Saved entries
^^^^^^^^^^^^^^^^

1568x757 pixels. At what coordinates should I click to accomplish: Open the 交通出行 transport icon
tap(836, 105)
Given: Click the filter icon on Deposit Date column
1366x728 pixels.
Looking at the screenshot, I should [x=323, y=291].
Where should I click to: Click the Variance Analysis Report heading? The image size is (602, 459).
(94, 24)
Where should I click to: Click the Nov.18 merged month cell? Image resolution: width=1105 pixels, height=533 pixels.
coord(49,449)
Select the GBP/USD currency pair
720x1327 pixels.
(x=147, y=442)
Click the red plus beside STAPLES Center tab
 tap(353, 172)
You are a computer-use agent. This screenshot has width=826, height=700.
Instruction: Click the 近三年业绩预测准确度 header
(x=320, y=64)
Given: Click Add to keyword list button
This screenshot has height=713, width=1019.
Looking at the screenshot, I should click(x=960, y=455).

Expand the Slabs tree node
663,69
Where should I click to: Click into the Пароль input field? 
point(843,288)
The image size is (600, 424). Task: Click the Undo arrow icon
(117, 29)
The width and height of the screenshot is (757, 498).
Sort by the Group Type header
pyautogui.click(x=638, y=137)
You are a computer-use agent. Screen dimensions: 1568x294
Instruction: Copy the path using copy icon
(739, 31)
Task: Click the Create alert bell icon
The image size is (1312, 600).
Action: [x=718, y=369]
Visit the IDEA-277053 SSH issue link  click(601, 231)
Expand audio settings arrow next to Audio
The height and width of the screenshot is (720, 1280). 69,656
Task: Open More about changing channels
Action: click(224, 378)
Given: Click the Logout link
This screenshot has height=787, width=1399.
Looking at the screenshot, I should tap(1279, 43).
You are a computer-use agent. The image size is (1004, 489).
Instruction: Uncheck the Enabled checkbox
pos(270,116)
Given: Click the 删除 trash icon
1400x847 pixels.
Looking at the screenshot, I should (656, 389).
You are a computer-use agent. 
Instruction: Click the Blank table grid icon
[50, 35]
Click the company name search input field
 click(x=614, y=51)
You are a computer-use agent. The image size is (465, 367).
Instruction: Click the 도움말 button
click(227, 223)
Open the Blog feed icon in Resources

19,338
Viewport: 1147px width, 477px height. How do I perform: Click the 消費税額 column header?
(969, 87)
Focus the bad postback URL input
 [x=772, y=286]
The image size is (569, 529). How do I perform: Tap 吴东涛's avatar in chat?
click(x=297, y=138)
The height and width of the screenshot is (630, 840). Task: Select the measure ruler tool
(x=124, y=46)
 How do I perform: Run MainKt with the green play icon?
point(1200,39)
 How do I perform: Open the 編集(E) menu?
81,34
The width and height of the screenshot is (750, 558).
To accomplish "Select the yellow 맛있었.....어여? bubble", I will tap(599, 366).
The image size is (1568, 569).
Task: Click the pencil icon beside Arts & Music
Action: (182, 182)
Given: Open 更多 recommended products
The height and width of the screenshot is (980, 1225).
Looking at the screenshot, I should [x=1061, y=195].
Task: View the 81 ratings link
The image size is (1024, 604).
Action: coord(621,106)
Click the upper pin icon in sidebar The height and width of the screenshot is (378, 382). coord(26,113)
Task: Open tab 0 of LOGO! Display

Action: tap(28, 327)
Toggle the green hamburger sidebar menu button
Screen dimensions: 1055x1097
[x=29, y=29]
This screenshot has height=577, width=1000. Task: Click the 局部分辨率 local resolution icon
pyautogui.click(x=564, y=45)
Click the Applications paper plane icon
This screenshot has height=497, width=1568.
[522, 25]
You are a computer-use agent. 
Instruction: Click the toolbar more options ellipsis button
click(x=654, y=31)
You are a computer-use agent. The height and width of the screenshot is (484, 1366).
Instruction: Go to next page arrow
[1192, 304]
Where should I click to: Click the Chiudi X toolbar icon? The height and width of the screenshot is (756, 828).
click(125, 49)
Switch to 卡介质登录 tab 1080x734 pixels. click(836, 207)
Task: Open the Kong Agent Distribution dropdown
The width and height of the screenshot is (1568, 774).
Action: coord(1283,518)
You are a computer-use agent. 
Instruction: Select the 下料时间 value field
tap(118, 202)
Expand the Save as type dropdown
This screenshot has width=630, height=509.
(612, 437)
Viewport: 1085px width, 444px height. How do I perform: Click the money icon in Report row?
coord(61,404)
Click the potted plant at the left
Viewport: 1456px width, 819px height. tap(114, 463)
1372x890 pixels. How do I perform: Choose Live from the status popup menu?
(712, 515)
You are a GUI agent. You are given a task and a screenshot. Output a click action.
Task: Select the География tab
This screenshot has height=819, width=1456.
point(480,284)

^^^^^^^^^^^^^^^^

> [Exercise instructions]: From the records above, extract every entry verbatim.

> [Result]:
1568x757 pixels. At what coordinates should I click to accomplish: Open the 交通出行 transport icon
tap(836, 105)
Given: Click the filter icon on Deposit Date column
1366x728 pixels.
Looking at the screenshot, I should [x=323, y=291].
Where should I click to: Click the Variance Analysis Report heading? The image size is (602, 459).
(94, 24)
Where should I click to: Click the Nov.18 merged month cell? Image resolution: width=1105 pixels, height=533 pixels.
coord(49,449)
Select the GBP/USD currency pair
720x1327 pixels.
(x=147, y=442)
Click the red plus beside STAPLES Center tab
 tap(353, 172)
You are a computer-use agent. This screenshot has width=826, height=700.
Instruction: Click the 近三年业绩预测准确度 header
(x=320, y=64)
Given: Click Add to keyword list button
This screenshot has height=713, width=1019.
Looking at the screenshot, I should click(x=960, y=455).

Expand the Slabs tree node
663,69
Where should I click to: Click into the Пароль input field? 
point(843,288)
The image size is (600, 424). Task: Click the Undo arrow icon
(117, 29)
The width and height of the screenshot is (757, 498).
Sort by the Group Type header
pyautogui.click(x=638, y=137)
You are a computer-use agent. Screen dimensions: 1568x294
Instruction: Copy the path using copy icon
(739, 31)
Task: Click the Create alert bell icon
The image size is (1312, 600).
Action: [x=718, y=369]
Visit the IDEA-277053 SSH issue link  click(601, 231)
Expand audio settings arrow next to Audio
The height and width of the screenshot is (720, 1280). 69,656
Task: Open More about changing channels
Action: click(224, 378)
Given: Click the Logout link
This screenshot has height=787, width=1399.
Looking at the screenshot, I should tap(1279, 43).
You are a computer-use agent. The image size is (1004, 489).
Instruction: Uncheck the Enabled checkbox
pos(270,116)
Given: Click the 删除 trash icon
1400x847 pixels.
Looking at the screenshot, I should (656, 389).
You are a computer-use agent. 
Instruction: Click the Blank table grid icon
[50, 35]
Click the company name search input field
 click(x=614, y=51)
You are a computer-use agent. The image size is (465, 367).
Instruction: Click the 도움말 button
click(227, 223)
Open the Blog feed icon in Resources

19,338
Viewport: 1147px width, 477px height. How do I perform: Click the 消費税額 column header?
(969, 87)
Focus the bad postback URL input
 [x=772, y=286]
The image size is (569, 529). How do I perform: Tap 吴东涛's avatar in chat?
click(x=297, y=138)
The height and width of the screenshot is (630, 840). Task: Select the measure ruler tool
(x=124, y=46)
 How do I perform: Run MainKt with the green play icon?
point(1200,39)
 How do I perform: Open the 編集(E) menu?
81,34
The width and height of the screenshot is (750, 558).
To accomplish "Select the yellow 맛있었.....어여? bubble", I will tap(599, 366).
The image size is (1568, 569).
Task: Click the pencil icon beside Arts & Music
Action: (182, 182)
Given: Open 更多 recommended products
The height and width of the screenshot is (980, 1225).
Looking at the screenshot, I should [x=1061, y=195].
Task: View the 81 ratings link
The image size is (1024, 604).
Action: coord(621,106)
Click the upper pin icon in sidebar The height and width of the screenshot is (378, 382). coord(26,113)
Task: Open tab 0 of LOGO! Display

Action: tap(28, 327)
Toggle the green hamburger sidebar menu button
Screen dimensions: 1055x1097
[x=29, y=29]
This screenshot has height=577, width=1000. Task: Click the 局部分辨率 local resolution icon
pyautogui.click(x=564, y=45)
Click the Applications paper plane icon
This screenshot has height=497, width=1568.
[522, 25]
You are a computer-use agent. 
Instruction: Click the toolbar more options ellipsis button
click(x=654, y=31)
You are a computer-use agent. The height and width of the screenshot is (484, 1366).
Instruction: Go to next page arrow
[1192, 304]
Where should I click to: Click the Chiudi X toolbar icon? The height and width of the screenshot is (756, 828).
click(125, 49)
Switch to 卡介质登录 tab 1080x734 pixels. click(836, 207)
Task: Open the Kong Agent Distribution dropdown
The width and height of the screenshot is (1568, 774).
Action: coord(1283,518)
You are a computer-use agent. 
Instruction: Select the 下料时间 value field
tap(118, 202)
Expand the Save as type dropdown
This screenshot has width=630, height=509.
(612, 437)
Viewport: 1085px width, 444px height. How do I perform: Click the money icon in Report row?
coord(61,404)
Click the potted plant at the left
Viewport: 1456px width, 819px height. tap(114, 463)
1372x890 pixels. How do I perform: Choose Live from the status popup menu?
(712, 515)
You are a GUI agent. You are given a task and a screenshot. Output a click action.
Task: Select the География tab
This screenshot has height=819, width=1456.
point(480,284)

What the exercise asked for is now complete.